Banjir di Jakarta
Banjir Jakarta Mulai Surut, Laporan BNPB Sebut 183.000 Warga Masih Mengungsi
Menurut laporan BNPB, sekitar 183.000 warga mengungsi di 303 titik pengungsian akibat banjir.
Penulis: Brigitta Winasis
Editor: Tiffany Marantika Dewi
TRIBUNWOW.COM - Banjir yang terjadi sejak awal tahun membuat ratusan ribu warga Jabodetabek mengungsi ke posko pengungsian.
Dalam wawancara yang ditayangkan PrimeTalk oleh MetroTV, Kepala Pusat Pengendalian Badan Nasional Penanggulangan Bencana (BNPB) Bambang Surya Putra menyebutkan ada sekitar 183.000 warga yang mengungsi di 303 titik pengungsian.

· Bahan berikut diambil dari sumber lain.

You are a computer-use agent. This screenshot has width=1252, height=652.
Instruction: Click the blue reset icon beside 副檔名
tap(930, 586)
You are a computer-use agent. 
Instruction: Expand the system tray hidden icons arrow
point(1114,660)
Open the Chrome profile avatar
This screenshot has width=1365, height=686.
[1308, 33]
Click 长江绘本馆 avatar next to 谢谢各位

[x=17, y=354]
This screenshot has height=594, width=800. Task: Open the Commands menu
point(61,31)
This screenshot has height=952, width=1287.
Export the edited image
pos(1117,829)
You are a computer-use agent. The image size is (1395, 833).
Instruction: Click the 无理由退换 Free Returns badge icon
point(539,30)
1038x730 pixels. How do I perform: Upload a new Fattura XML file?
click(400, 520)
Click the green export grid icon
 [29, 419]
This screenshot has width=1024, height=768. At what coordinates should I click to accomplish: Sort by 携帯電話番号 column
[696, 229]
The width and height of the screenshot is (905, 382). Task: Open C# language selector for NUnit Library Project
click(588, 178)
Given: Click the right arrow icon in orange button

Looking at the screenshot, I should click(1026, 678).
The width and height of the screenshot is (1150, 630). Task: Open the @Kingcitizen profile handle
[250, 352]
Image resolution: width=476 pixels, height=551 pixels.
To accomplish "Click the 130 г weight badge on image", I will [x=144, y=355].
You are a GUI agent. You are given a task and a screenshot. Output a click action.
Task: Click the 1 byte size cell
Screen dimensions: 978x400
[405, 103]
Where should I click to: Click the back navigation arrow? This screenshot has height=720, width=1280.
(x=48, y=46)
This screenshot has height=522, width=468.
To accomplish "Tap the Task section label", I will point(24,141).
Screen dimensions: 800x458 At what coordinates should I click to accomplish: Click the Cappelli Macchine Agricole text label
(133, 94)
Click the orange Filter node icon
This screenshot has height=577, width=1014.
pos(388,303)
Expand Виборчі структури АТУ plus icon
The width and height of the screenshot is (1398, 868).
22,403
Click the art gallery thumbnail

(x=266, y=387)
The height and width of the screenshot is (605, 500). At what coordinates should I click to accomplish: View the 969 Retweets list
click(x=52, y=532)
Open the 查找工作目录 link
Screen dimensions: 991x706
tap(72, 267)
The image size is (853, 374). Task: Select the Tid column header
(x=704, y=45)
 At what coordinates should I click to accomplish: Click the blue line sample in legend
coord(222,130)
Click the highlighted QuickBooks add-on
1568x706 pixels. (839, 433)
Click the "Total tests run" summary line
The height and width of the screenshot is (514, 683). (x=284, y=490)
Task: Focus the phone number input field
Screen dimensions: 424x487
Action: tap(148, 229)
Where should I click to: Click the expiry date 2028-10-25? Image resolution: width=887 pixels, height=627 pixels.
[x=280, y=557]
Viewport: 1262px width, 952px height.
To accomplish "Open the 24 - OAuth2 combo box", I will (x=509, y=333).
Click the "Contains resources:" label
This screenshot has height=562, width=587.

"Hari ini di lapangan masih ada sekitar 183.000 warga yang ada di pengungsian berdasarkan laporan BPBD di Jabodetabek. Itu tersebar di 303 titik pengungsian," kata Bambang Surya Putra, Jumat (3/1/2020).

Laporan BNPB Bambang Surya Putra mengenai jumlah pengungsi, Jumat (3/1/2020). (Capture Youtube Metrotvnews)
• Pemukiman di Bantaran Kali Dianggap Penyebab Banjir, Pengamat: Tanggung Jawab DKI Jakarta
Ia menyebutkan ada sejumlah wilayah yang masih tergenang banjir.
"Masih ada sejumlah daerah tergenang berdasarkan laporan di lapangan. Seperti di daerah Bekasi Kota. Kalau di Jakarta di Rawa Buaya dan di daerah yang dekat bantaran Kali Ciliwung, yaitu Kampung Pulo, Kampung Melayu, dan sekitarnya," katanya.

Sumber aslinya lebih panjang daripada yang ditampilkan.